Primary care providers play a critical role in recognizing suspected thyroid disease in children and can work closely with pediatric endocrinologists to manage the disease once diagnosed. According to Harvey Chiu, MD, an associate professor in the Division of Pediatric Endocrinology and director, UCLA Pediatric Thyroid Program, David Geffen School of Medicine at the University of California, Los Angeles, early recognition of thyroid disease in children is critical for early correction to optimize outcomes.
“Primary care providers’ astute judgment is the key to starting the process,” he said. “Once diagnosed, pediatric endocrinologists can work closely with the primary care provider to not only normalize but to further optimize the management of thyroid hormone levels.”

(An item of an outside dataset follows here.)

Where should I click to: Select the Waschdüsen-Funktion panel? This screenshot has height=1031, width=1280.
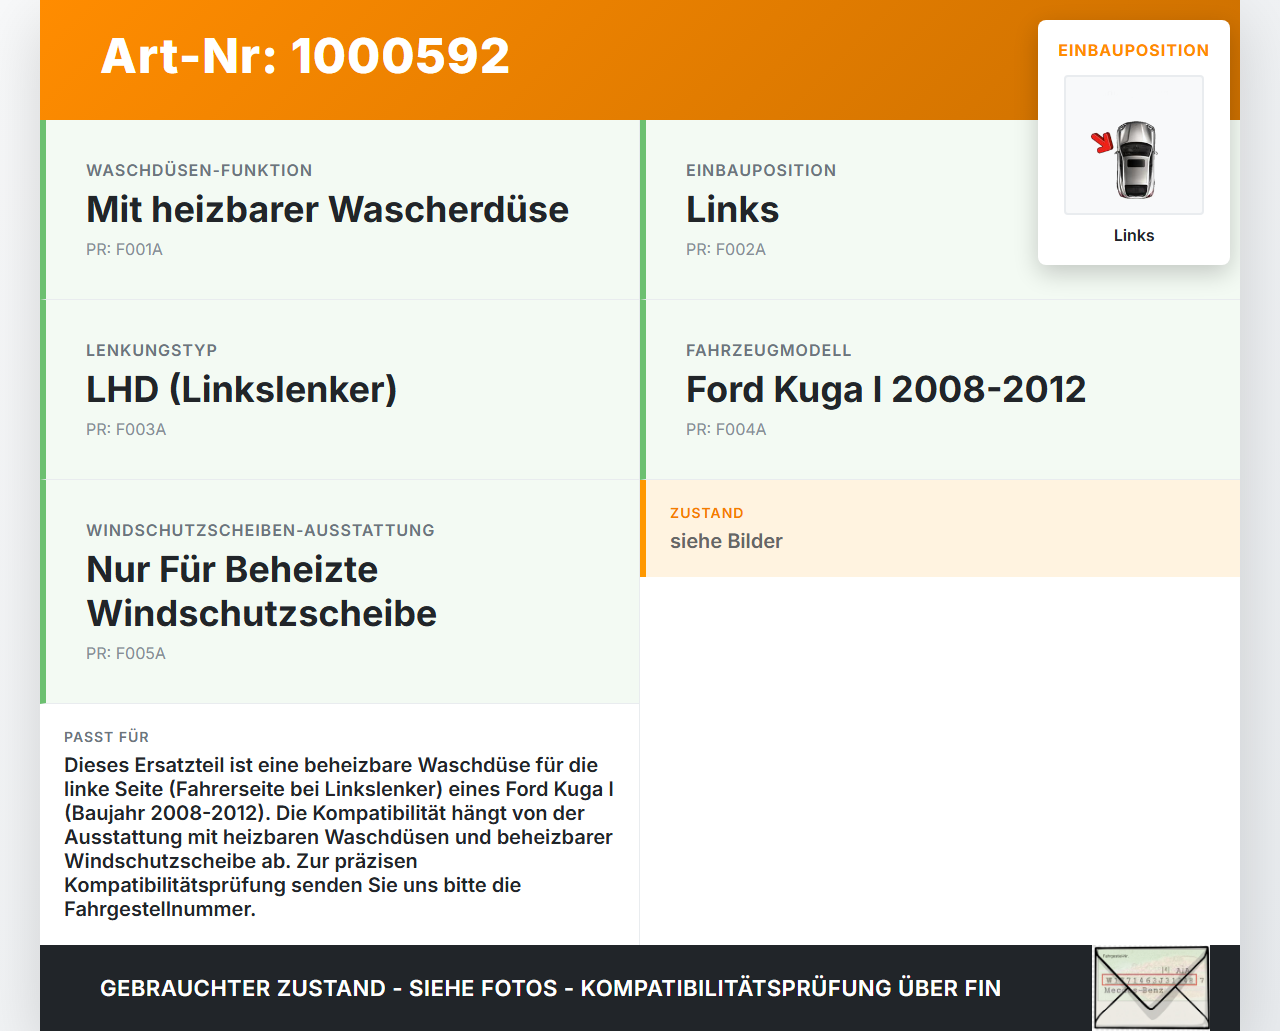point(340,210)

In a session on Saturday, October 11, titled “Evaluation and management of the child with suspected thyroid disease: beyond the basics!” Chiu focused on a number of issues to help pediatricians hone their judgment on the diagnosis and management of thyroid disease in children. Highlighted was the need to think of congenital hypothyroidism as an emergency, to recognize the presentation of acquired hypothyroidism, to understand the preferred treatments for hyperthyroidism in children, to understand the pitfalls in thyroid function testing, and to recognize thyroid hormone resistance.
Chiu used case studies to illustrate the process of diagnosis and management based on clinical presentation. He emphasized that hypothyroidism in children manifests with growth failure and seldom with obesity, and highlighted the need to remember that screening programs for newborns commonly miss secondary hypothyroidism.
Fortunately, he noted, diagnosis is usually easy with a simple blood draw to test serum levels for thyroid stimulating hormone (TSH) and tetraiodothyronine (T4), and he recommended considering free T4 by equilibrium dialysis as the gold standard test. When the TSH is confounding, Chiu suggested considering interference by heterophile antibodies.
He also briefly discussed the role of thyroid nodules in diagnosis. “With rapid advances in technology, thyroid nodules are able to be quickly biopsied with portable ultrasound machines that are now found in many endocrinologists’ offices,” he said.
Finally, Chiu talked about the need to recognize thyroid hormone resistance and said to consider this for cases of unusual hyperthyroidism.